• TEXT EXTRACT:
>> begin

This week in class, we were able to share our product idea and prototype with other groups. Many people had a hard time understanding what the practical use for our product was because it did not have a clear distinction between existing pour-over coffee filters, but once we explained how we wanted to make the pour-over coffee filter more autonomous, people understood how efficient our product could be.

Once our product idea was understood, many people gave us feedback about the safety of our prototype. Since our product was fully plastic, people did not know if boiling water would be safe. We explained that our prototype did not have the aluminum sheets that we hoped would insulate and cover the plastic parts of our product.

Another piece of feedback that was consistently given to us was how there was not enough control on the user’s end to how long the coffee grinds would be brewed. We agreed, and in order to change our product, we decided to add more “slots” that could be interchanged with different sized holes to control how quickly the water would drip.

The last piece of feedback that we diverted our attention to was how the base of our structure was designed. Since the legs that held up our coffee brewer was too close together, we found out that most cups were too big to fit between the legs of the brewed. In order to fix this issue, we made another print of the base with legs that were a lot bigger, but a lot further apart from each other. While we are trying to make sure that the product looks aesthetically good, this was a temporary fix in order to let cups fit.


Our next steps now include plating our entire product with aluminum sheets to cover the plastic parts. While we are trying to figure out ways to check the safety and health hazards of our product, we are looking for new materials to insulate the boiling water from the plastic parts.

We were able to get in contact with the FabLab and found that they had a laser cutter that would allow us to make precise cuts to aluminum sheets. Our next steps include making these sheets to cover the entire product to make it look more aesthetically pleasing. Afterwards, we plan on giving our new prototype to our two testers to see if there is any improvement in their feedback.



A lot of what we learned for class this week involved prototypes. Different questions that were answered were: What is a prototype? How do you develop a prototype? What should be the minimum requirements for a prototype? Many of these questions were answered by use cases that highlighted the functionality of prototypes.

>> end

• TASK INSTRUCTIONS:
In the coffee brewer text, what tool at the FabLab would let the group make precise cuts to aluminum sheets? The data after this point has no role in the exercise.

• INFORMATION SHOWN:

>> begin

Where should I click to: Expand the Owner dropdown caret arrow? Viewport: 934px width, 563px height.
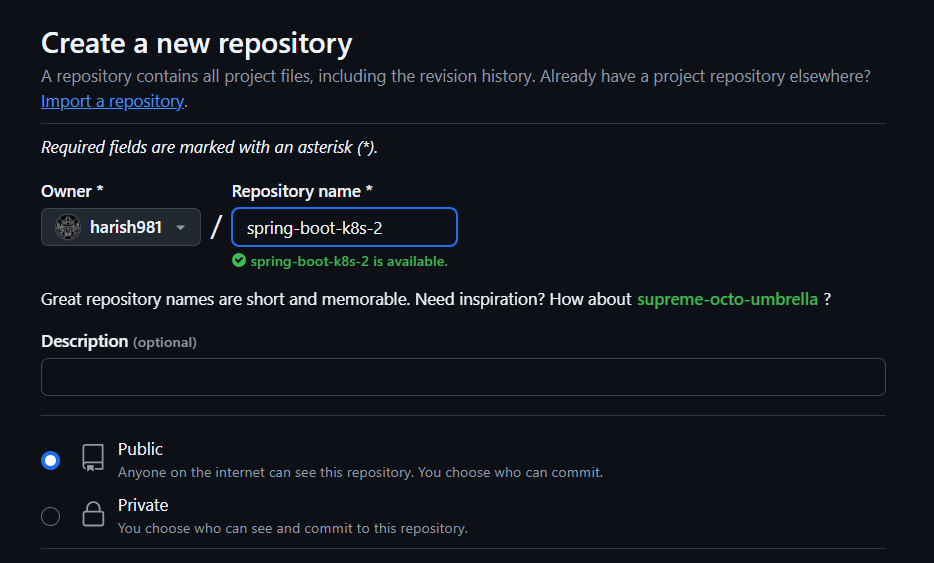181,228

>> end

• TASK RESULT:
A laser cutter.